What you are asked to do:
This calls for a word-for-word copy of all the data, with each picture removed.

(Saved entries)
== Segment start ==
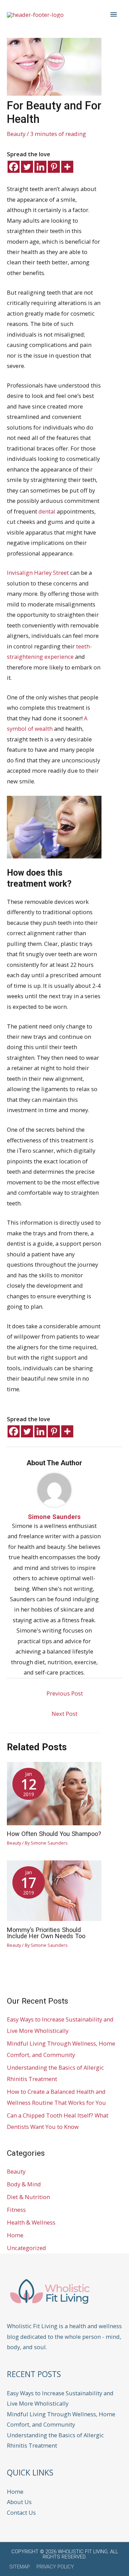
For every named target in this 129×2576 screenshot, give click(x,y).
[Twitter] (27, 167)
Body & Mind (24, 2184)
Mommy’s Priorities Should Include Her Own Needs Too (46, 1933)
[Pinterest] (54, 167)
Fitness (16, 2210)
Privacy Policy (55, 2567)
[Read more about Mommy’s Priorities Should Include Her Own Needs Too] (54, 1890)
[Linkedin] (40, 167)
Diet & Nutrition (28, 2197)
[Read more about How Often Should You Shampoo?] (54, 1793)
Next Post (64, 1714)
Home (15, 2235)
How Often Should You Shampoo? (54, 1833)
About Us (19, 2502)
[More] (67, 167)
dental (47, 511)
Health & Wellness (31, 2222)
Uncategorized (26, 2248)
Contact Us (21, 2512)
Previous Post (64, 1693)
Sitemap (19, 2567)
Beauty (16, 134)
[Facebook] (14, 167)
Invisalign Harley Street (38, 573)
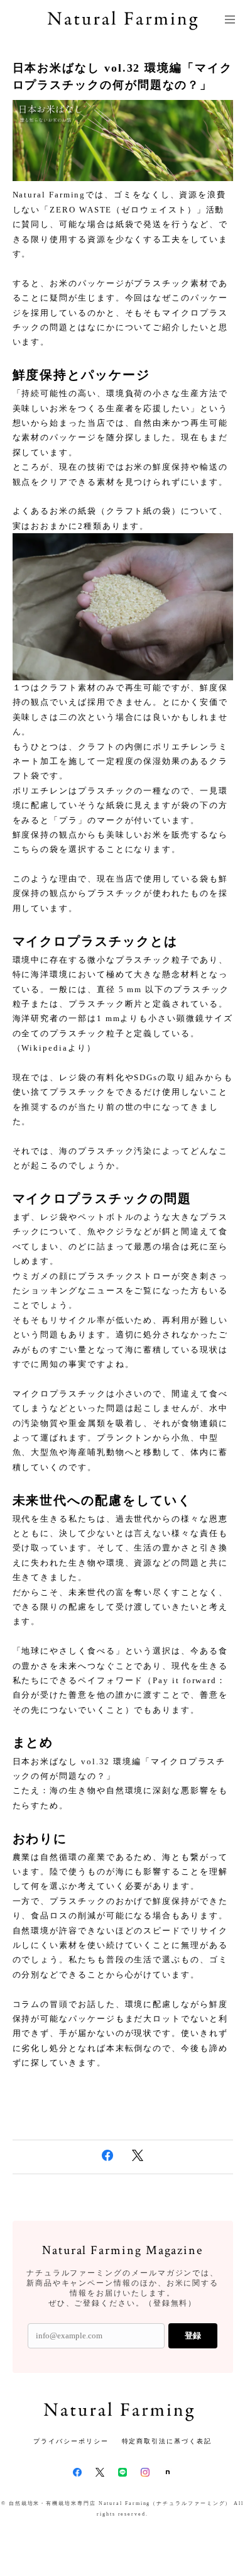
== Segment end ==
Output for this exercise:
For every named target in this 129×2576 screenshot, give click(x,y).
[Twitter] (27, 167)
Body & Mind (24, 2184)
Mommy’s Priorities Should Include Her Own Needs Too (46, 1933)
[Pinterest] (54, 167)
Fitness (16, 2210)
Privacy Policy (55, 2567)
[Read more about Mommy’s Priorities Should Include Her Own Needs Too] (54, 1890)
[Linkedin] (40, 167)
Diet & Nutrition (28, 2197)
[Read more about How Often Should You Shampoo?] (54, 1793)
Next Post (64, 1714)
Home (15, 2235)
How Often Should You Shampoo? (54, 1833)
About Us (19, 2502)
[More] (67, 167)
dental (47, 511)
Health & Wellness (31, 2222)
Uncategorized (26, 2248)
Contact Us (21, 2512)
Previous Post (64, 1693)
Sitemap (19, 2567)
Beauty (16, 134)
[Facebook] (14, 167)
Invisalign Harley Street (38, 573)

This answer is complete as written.